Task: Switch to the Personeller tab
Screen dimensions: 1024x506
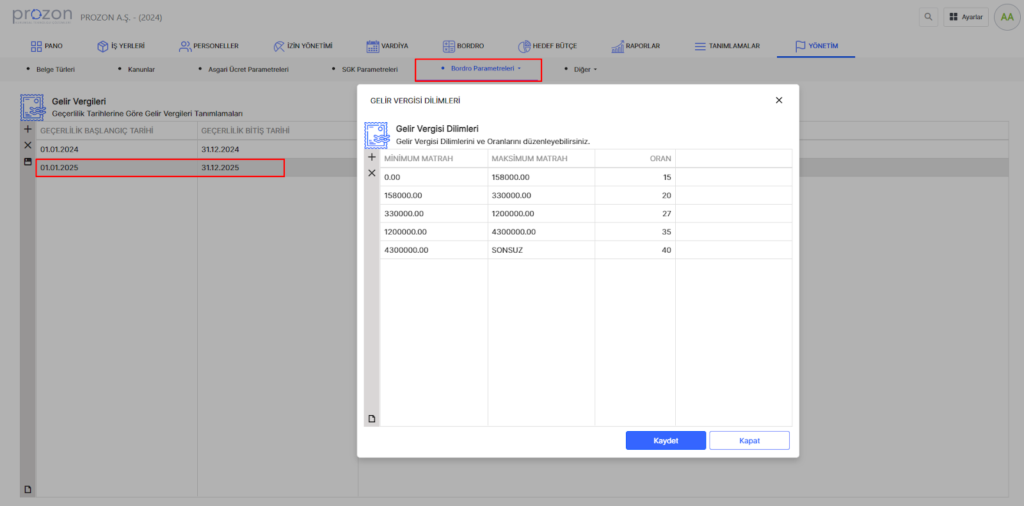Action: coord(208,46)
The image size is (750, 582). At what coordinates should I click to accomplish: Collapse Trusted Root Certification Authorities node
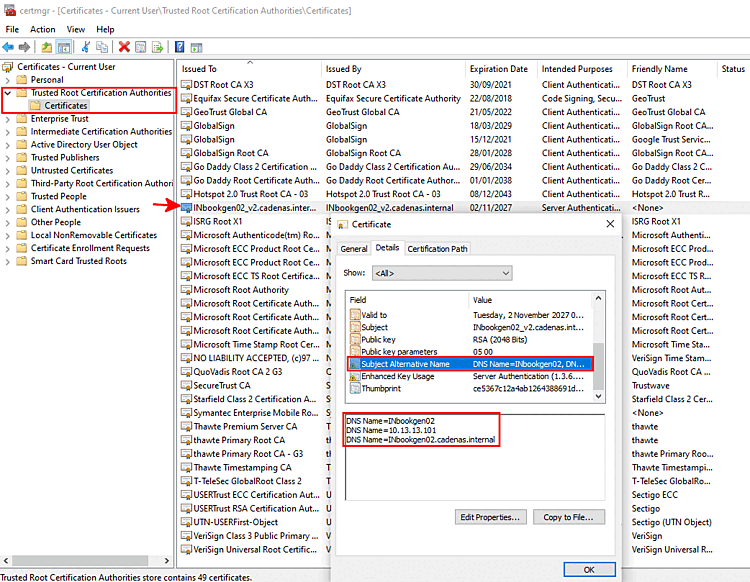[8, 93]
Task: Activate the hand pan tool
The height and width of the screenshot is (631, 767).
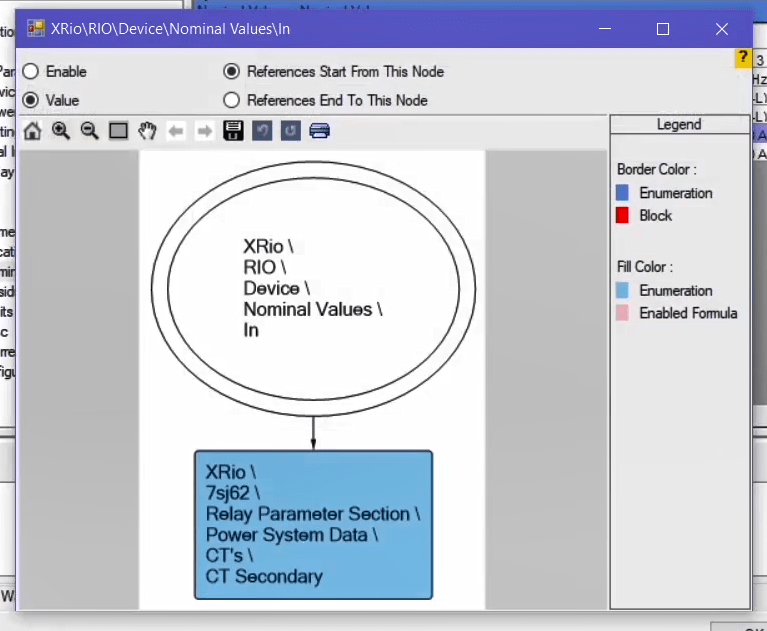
• • •
Directions for this task:
All lines from the beginning of the material above through the line holding "Task: Activate the hand pan tool" are to be given again exactly, and no others; pictures do not go in.

Completed exercise:
Task: Switch to the Personeller tab
Screen dimensions: 1024x506
Action: coord(208,46)
The image size is (750, 582). At what coordinates should I click to accomplish: Collapse Trusted Root Certification Authorities node
[8, 93]
Task: Activate the hand pan tool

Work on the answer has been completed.